As chuvas que não dão trégua têm mexido no bolso das donas de casa. Os consumidores mais atentos já perceberam a alta no preço de verduras e frutos. O aumento médio desde janeiro foi de 35%. As águas atrapalham a produção e colheita. Com a falta dos alimentos no mercado, os preços sobem. No primeiro mês de 2009, choveu em Franca 348 milímetros, 47 milímetros a mais que a média histórica registrada pelo Inmet (Instituto Nacional de Meteorologia).
Os principais vilões na hora das compras são o jiló, a batata e o tomate. Abobrinha, chuchu, cenoura e alface também estão mais caros. No posto da Ceagesp (Companhia de Entrepostos e Armazéns Gerais de São Paulo) em Franca, o valor da caixa de 18 quilos de jiló praticamente dobrou nas últimas semanas. Antes os revendedores pagavam R$ 18 e agora compram a R$ 32 a caixa.
Para a dona de casa, o preço médio cobrado pelo quilo do jiló subiu de R$ 2,43 para R$ 3,46, 42% a mais (veja quadro). “Quando chove muito ou faz frio, diminui a produção porque esse clima retarda o crescimento do alimento. Quanto mais chuva, mais prejuízo”, disse Giovani Dominici, gerente operacional do entreposto.
A caixa de tomate era vendida a R$ 30 e está por R$ 45. “É um produto muito perecível. O tempo úmido provoca muitas perdas e prejudica a qualidade do tomate. Além disso, compramos de produtores de fora e o frete encarece mais ainda.”
As chuvas interferem no cultivo da batata e da cenoura, que nascem debaixo da terra. Com a lama formada, não é possível passar com os caminhões para a colheita. As folhagens são outros alimentos que sofrem a interferência do clima, pois a alta umidade favorece a proliferação de fungos que causam a perda delas. O maço de alface está 26% mais caro e custa cerca de R$ 2. “Verduras e legumes não gostam de muita chuva”, disse Possidônio Zero, 66, feirante há 36 anos.
<b>SOBE E DESCE</b>
A dica para os clientes é ficarem atentos à oscilação dos preços. “O nosso produto é muito influenciado pelo clima. Na semana que está bom, o preço cai. Quando está ruim e chovendo muito, o preço sobe”, disse Possidônio.
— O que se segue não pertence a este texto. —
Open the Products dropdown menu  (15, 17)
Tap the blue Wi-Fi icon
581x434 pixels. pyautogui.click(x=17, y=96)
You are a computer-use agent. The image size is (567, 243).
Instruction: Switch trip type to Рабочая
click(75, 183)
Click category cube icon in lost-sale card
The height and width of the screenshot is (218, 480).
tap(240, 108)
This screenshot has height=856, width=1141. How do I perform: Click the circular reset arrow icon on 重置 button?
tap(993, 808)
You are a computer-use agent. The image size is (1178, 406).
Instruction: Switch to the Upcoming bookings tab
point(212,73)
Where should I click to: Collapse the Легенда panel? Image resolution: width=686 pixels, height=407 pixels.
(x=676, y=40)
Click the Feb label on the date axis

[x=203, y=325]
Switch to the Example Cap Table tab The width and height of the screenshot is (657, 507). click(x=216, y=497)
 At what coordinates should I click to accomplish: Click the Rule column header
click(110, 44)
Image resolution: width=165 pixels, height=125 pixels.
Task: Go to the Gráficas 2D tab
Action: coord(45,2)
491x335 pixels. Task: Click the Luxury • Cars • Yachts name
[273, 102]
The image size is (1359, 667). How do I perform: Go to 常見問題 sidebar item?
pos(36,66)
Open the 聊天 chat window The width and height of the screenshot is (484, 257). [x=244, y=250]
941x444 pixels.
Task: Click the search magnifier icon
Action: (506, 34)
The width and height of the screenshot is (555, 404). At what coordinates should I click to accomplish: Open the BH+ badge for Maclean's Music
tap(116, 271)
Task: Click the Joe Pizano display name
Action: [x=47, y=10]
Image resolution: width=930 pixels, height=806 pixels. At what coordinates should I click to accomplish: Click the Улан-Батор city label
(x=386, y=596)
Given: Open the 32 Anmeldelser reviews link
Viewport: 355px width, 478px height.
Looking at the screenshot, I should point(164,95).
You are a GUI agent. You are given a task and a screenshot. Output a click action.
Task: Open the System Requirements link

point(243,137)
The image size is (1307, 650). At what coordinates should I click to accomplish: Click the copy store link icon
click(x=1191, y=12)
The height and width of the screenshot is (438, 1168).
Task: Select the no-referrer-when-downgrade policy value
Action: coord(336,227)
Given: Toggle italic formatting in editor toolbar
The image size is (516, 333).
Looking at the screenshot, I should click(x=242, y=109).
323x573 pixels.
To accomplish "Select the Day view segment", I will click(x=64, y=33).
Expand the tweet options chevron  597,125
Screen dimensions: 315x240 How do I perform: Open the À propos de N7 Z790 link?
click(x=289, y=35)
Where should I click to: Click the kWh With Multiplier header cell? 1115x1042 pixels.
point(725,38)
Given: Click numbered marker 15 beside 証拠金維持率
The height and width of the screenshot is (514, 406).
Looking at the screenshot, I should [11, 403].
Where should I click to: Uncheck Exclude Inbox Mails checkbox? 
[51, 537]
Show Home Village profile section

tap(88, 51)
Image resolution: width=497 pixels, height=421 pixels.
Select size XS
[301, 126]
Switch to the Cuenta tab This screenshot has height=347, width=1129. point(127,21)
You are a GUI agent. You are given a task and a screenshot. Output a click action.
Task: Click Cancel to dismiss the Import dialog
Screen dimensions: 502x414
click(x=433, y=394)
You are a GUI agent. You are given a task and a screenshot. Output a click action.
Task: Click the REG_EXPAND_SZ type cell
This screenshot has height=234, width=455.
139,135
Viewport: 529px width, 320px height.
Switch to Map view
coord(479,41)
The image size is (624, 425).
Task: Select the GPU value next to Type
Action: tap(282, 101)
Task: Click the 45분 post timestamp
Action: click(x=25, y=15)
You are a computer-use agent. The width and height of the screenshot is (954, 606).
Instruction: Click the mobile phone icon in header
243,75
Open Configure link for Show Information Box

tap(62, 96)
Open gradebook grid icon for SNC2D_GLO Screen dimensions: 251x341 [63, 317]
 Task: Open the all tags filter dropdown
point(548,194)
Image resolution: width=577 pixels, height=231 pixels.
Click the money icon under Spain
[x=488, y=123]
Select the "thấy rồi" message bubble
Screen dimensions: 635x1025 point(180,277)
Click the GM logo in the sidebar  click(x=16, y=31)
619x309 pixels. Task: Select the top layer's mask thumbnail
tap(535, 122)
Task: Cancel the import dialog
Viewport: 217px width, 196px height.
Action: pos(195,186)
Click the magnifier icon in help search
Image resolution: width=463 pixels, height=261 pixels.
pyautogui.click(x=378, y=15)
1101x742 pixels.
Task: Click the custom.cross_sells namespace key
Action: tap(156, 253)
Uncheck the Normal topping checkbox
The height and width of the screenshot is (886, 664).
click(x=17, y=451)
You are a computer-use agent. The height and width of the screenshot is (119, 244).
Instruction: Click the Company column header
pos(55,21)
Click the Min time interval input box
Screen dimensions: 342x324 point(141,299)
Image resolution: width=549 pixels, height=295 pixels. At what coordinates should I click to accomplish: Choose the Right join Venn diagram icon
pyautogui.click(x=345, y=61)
Depois de observar os valores, as donas de casa devem atentar às possibilidades de mudar o cardápio. Fazendo assim a enfermeira aposentada Marinês Ferraro, 58, economiza. “Percebi que a cenoura, tomate e as folhas estão mais caros. Faço substituições. Escolho os que estão com preço melhor e não estragam facilmente”, disse ela, que troca a batata pela mandioca, por exemplo.